`add.diallel.vars` adds 4 columns to the provided diallel dataset. Specifically, the user provides a dataset with indicator variables for who is the male and female parent and the function returns the same dataset with 4 new dummy variables to allow the model fit of diallel models.
A new data set with the following 4 new dummy variables to allow the fit of complex diallel models:
is.cross
returns a 0 if is a self and a 1 for a cross.
is.self
returns a 0 if is a cross and a 1 is is a self.
cross.type
returns a -1 for a direct cross, a 0 for a self and a 1 for a reciprocal cross.
cross.id
returns a column psting the par1 and par2 columns.
Arguments
df
a dataset with the two indicator variables for who is the male and female parent.
par1
the name of the column indicating who is the first parent (e.g. male).
par2
the name of the column indicating who is the second parent (e.g. female).
sep.cross
the character that should be used when creating the column for cross.id. A simple paste of the columns par1 and par2.
Author
Giovanny Covarrubias-Pazaran
References
Giovanny Covarrubias-Pazaran (2024). lme4breeding: enabling genetic evaluation in the age of genomic data. To be submitted to Bioinformatics.

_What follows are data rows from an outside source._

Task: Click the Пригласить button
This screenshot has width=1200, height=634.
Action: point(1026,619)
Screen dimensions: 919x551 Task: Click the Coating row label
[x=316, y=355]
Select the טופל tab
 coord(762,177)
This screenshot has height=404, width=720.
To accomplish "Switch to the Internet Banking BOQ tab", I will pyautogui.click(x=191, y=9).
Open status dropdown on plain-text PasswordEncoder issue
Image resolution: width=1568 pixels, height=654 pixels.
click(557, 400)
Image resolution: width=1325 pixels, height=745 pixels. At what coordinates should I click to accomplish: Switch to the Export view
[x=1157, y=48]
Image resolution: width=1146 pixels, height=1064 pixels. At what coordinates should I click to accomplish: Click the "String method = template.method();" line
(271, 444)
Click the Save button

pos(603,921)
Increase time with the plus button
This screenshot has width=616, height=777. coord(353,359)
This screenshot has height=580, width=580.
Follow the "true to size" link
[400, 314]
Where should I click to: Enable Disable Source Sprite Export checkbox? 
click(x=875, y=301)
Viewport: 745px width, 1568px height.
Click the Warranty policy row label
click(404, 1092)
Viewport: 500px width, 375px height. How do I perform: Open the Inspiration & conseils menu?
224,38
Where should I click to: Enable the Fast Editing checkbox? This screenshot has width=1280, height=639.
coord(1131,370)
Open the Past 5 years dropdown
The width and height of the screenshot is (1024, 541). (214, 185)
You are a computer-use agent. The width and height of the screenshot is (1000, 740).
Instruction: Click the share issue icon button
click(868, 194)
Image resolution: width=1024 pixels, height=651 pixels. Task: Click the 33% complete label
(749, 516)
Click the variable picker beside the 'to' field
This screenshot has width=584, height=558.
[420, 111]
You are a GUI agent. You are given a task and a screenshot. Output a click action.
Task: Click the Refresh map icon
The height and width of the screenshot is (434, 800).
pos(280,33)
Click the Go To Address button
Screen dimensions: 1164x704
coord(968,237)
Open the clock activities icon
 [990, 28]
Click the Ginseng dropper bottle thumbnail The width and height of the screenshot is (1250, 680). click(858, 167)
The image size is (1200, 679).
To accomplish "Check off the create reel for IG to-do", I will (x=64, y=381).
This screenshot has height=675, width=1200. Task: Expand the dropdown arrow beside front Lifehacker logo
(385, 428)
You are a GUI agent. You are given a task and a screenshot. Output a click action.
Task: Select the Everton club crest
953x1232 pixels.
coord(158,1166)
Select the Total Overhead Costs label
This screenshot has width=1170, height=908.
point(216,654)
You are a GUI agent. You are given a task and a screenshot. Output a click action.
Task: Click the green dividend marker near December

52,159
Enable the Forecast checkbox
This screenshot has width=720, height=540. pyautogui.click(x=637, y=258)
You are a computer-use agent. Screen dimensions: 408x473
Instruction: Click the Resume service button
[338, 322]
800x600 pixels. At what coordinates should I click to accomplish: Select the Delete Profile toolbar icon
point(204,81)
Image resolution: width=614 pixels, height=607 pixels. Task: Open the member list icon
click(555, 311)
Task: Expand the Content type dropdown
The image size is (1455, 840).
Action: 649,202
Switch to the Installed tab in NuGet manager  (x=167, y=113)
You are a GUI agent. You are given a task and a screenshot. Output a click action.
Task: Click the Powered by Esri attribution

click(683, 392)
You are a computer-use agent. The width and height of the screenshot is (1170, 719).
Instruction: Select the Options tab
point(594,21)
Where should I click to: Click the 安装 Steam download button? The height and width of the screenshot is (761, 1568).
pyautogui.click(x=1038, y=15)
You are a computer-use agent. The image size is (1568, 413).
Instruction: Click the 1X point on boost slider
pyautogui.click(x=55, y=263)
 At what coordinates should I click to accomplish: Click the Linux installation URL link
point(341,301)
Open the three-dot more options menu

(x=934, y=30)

Douglas Bates, Martin Maechler, Ben Bolker, Steve Walker (2015). Fitting Linear Mixed-Effects Models Using lme4. Journal of Statistical Software, 67(1), 1-48.
See Also
The core function of the package lmebreed function and the DT_mohring example.
data(DT_mohring)
DT <- DT_mohring
head(DT)
DT2 <- add.diallel.vars(DT,par1="Par1", par2="Par2")
head(DT2)
## see ?DT_mohring for an example on how to use the data to fit diallel models.